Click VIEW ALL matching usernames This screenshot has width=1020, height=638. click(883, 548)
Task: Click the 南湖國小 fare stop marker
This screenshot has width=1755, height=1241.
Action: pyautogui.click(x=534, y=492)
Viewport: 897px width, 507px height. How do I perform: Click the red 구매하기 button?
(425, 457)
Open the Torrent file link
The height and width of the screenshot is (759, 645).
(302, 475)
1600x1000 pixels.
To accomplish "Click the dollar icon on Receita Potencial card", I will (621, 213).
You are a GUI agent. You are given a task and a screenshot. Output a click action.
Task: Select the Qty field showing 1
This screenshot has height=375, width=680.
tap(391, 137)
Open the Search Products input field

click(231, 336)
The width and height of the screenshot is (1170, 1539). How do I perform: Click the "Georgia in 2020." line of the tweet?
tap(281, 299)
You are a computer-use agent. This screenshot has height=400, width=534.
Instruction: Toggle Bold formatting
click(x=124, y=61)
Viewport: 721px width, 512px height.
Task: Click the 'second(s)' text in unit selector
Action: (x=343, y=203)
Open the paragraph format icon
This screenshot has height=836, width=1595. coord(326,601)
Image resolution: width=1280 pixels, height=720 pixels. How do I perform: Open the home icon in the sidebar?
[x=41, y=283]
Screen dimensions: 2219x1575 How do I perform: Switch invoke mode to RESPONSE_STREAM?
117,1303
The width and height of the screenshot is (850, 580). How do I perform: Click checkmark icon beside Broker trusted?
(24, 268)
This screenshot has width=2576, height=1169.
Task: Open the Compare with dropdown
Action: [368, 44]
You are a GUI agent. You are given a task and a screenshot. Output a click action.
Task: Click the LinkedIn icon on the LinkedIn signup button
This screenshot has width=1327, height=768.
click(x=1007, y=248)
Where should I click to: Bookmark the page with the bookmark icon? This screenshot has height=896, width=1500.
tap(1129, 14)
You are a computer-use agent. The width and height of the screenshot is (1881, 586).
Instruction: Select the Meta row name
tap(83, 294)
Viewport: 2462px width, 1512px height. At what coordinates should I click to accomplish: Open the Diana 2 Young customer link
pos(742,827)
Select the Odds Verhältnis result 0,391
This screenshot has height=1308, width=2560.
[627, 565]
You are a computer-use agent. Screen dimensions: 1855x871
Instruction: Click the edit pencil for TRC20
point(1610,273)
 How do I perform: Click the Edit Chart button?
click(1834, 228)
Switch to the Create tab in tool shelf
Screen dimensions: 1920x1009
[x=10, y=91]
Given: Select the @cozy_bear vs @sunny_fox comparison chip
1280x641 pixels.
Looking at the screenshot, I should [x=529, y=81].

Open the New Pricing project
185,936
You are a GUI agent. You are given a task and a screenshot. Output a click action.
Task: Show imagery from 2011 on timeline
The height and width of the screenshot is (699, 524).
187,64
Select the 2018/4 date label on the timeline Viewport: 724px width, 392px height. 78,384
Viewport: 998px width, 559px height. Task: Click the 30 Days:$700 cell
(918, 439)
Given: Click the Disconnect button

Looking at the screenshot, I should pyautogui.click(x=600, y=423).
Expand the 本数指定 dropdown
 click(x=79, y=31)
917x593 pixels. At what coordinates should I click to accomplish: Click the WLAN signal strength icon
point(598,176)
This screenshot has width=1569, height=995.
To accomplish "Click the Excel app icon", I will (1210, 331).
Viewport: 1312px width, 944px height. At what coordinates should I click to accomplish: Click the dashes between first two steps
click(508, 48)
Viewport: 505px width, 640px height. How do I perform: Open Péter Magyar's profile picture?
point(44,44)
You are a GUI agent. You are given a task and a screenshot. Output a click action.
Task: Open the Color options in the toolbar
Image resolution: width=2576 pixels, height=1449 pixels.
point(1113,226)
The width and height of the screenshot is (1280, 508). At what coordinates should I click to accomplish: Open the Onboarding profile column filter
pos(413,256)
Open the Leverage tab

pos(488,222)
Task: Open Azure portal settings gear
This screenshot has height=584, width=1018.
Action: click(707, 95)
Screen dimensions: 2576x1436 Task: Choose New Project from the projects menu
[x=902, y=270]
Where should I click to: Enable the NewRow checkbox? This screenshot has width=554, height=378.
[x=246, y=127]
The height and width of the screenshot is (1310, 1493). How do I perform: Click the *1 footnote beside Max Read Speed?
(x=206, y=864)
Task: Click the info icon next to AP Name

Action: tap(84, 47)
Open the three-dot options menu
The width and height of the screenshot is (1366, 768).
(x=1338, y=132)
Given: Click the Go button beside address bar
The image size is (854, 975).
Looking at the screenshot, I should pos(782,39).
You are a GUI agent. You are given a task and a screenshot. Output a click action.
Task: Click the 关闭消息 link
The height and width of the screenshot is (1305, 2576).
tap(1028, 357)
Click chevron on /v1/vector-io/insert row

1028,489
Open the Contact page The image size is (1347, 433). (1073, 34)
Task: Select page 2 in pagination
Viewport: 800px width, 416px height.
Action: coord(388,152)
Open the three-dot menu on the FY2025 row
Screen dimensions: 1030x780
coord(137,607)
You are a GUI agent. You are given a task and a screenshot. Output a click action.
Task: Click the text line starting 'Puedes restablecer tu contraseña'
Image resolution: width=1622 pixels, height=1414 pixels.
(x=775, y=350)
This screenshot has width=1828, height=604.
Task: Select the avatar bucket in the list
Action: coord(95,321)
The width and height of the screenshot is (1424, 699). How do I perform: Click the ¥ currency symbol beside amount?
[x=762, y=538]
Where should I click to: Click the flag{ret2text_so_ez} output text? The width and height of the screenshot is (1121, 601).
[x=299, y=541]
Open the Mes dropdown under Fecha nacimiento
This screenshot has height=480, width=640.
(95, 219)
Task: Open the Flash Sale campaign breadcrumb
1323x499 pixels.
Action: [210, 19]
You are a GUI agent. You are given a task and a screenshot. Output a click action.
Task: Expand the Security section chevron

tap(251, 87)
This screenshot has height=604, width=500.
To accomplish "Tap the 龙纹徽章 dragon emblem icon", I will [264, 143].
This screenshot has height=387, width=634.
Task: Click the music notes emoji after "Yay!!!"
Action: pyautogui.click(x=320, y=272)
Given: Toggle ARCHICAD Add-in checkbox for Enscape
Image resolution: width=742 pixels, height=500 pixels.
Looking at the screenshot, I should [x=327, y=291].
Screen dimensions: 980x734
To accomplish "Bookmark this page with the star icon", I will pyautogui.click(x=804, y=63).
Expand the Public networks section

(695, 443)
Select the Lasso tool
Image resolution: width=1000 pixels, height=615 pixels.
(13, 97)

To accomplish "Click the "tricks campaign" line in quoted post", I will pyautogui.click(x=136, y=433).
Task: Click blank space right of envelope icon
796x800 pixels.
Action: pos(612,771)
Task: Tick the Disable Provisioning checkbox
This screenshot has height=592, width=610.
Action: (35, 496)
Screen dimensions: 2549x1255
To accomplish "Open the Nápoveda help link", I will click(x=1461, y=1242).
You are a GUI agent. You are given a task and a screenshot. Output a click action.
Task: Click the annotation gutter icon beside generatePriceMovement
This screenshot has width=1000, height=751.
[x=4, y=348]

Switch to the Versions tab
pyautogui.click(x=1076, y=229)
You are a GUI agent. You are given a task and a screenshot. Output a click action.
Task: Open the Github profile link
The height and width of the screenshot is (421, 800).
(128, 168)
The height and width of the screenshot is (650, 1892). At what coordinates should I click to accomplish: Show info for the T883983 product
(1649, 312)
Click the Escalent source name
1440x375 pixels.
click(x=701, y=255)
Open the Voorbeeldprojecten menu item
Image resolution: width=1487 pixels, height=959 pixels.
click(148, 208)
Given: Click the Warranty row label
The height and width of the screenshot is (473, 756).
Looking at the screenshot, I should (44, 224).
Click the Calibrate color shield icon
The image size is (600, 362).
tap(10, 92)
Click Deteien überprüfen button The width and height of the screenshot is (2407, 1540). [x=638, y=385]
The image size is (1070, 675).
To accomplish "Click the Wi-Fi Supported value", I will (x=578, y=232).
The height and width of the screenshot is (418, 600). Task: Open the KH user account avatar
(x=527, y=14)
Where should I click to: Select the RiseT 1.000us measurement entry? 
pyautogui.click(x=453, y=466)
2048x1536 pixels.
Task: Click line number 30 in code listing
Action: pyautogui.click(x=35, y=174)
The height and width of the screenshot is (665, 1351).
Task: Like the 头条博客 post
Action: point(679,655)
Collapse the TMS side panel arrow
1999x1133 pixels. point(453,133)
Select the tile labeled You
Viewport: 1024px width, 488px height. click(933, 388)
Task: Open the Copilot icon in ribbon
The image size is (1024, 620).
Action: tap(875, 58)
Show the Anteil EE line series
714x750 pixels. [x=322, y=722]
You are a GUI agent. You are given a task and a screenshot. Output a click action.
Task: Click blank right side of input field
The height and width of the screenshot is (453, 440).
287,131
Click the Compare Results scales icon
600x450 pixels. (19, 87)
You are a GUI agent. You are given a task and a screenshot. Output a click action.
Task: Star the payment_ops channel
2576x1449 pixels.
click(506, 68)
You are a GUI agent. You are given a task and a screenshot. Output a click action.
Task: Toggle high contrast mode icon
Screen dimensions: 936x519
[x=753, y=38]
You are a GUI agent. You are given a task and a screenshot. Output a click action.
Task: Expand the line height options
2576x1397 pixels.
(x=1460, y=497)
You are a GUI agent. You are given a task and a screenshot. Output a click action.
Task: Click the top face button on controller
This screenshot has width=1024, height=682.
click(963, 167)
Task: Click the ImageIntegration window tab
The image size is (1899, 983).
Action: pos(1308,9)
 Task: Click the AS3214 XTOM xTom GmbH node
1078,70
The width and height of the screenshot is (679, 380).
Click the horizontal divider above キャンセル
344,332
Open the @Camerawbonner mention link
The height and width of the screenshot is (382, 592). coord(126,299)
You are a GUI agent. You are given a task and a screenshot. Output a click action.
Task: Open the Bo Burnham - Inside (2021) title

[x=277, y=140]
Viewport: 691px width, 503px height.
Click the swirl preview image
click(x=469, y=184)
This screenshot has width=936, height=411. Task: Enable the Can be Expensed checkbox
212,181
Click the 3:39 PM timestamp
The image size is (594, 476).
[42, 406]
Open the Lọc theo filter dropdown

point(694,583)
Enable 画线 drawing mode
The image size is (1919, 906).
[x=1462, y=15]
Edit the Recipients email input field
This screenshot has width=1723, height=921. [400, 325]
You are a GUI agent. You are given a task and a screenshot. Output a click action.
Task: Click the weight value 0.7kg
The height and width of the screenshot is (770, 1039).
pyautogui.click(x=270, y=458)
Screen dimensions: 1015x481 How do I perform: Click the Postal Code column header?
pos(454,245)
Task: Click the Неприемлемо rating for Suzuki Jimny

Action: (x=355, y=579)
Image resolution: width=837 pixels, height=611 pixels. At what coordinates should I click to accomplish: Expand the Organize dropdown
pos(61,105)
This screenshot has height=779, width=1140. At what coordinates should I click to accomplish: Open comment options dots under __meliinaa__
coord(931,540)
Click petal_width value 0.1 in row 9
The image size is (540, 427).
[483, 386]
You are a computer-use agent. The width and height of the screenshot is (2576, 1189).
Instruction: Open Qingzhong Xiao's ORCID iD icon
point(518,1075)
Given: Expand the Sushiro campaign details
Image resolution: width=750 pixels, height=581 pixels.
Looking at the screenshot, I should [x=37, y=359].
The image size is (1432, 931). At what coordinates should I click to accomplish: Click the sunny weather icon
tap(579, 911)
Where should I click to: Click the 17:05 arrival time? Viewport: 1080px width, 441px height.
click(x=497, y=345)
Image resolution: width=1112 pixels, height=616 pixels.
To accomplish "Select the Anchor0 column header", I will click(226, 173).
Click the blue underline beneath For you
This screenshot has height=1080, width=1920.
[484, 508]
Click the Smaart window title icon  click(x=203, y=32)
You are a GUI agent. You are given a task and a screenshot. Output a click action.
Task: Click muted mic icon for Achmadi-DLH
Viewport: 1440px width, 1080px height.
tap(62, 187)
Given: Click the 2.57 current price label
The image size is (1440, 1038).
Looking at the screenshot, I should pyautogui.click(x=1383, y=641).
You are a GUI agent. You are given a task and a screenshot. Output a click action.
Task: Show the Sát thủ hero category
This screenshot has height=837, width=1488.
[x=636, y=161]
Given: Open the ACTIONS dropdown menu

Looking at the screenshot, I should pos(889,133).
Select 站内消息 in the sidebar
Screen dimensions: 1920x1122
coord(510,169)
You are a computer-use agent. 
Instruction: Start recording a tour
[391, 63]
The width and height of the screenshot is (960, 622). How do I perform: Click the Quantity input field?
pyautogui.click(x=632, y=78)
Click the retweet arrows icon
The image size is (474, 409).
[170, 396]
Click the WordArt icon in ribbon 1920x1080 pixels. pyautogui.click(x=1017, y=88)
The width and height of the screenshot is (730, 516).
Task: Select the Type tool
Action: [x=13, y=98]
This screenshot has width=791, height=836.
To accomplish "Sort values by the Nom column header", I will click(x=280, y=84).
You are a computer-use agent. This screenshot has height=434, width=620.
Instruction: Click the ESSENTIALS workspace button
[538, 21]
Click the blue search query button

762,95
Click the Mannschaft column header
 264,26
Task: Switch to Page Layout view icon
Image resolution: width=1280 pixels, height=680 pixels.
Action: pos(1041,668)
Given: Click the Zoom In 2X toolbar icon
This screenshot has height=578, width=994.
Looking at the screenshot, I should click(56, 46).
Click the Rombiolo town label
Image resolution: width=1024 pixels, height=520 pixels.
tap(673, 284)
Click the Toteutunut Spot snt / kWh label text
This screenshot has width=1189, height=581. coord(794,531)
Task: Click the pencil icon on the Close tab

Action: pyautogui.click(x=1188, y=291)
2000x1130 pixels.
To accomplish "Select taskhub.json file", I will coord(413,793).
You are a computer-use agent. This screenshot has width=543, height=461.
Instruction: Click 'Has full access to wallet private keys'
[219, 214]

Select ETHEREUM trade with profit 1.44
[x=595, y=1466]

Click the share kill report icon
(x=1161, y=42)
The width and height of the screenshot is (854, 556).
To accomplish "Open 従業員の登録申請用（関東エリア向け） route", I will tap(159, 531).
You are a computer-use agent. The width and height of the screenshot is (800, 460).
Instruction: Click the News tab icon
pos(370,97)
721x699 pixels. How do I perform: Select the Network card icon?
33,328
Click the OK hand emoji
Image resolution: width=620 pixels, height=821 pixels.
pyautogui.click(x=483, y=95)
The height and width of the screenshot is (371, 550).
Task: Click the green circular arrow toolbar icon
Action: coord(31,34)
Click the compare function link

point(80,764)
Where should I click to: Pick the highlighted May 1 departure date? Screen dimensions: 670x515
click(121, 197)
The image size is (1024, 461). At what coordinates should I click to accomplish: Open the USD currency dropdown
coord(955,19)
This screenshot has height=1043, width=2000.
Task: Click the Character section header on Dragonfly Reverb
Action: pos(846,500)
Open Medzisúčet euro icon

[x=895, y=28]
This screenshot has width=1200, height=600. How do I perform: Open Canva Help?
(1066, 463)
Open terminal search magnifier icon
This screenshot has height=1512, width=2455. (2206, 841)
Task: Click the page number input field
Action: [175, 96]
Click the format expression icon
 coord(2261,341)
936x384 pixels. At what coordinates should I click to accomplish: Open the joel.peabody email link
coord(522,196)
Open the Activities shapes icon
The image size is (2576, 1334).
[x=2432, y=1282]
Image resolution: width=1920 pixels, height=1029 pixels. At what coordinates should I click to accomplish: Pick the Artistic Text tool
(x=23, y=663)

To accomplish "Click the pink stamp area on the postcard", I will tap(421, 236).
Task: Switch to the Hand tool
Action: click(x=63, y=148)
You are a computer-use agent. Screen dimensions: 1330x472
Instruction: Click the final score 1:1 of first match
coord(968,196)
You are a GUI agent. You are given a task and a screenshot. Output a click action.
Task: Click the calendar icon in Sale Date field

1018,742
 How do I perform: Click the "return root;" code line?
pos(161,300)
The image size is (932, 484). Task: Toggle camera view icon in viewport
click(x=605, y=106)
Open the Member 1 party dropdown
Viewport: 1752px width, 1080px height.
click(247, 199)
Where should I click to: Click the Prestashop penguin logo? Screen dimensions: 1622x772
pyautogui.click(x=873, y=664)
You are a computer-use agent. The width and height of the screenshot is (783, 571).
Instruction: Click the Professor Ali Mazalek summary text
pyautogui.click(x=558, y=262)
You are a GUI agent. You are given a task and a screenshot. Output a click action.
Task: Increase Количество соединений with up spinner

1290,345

* [What the exercise asks] Reproduce verbatim the portion of the data that begins with the line containing "will tap(421, 236)." and runs through the end of the data, including both ends.

* [Exercise response]
To accomplish "Click the pink stamp area on the postcard", I will tap(421, 236).
Task: Switch to the Hand tool
Action: click(x=63, y=148)
You are a computer-use agent. Screen dimensions: 1330x472
Instruction: Click the final score 1:1 of first match
coord(968,196)
You are a GUI agent. You are given a task and a screenshot. Output a click action.
Task: Click the calendar icon in Sale Date field

1018,742
 How do I perform: Click the "return root;" code line?
pos(161,300)
The image size is (932, 484). Task: Toggle camera view icon in viewport
click(x=605, y=106)
Open the Member 1 party dropdown
Viewport: 1752px width, 1080px height.
click(247, 199)
Where should I click to: Click the Prestashop penguin logo? Screen dimensions: 1622x772
pyautogui.click(x=873, y=664)
You are a computer-use agent. The width and height of the screenshot is (783, 571).
Instruction: Click the Professor Ali Mazalek summary text
pyautogui.click(x=558, y=262)
You are a GUI agent. You are given a task and a screenshot. Output a click action.
Task: Increase Количество соединений with up spinner

1290,345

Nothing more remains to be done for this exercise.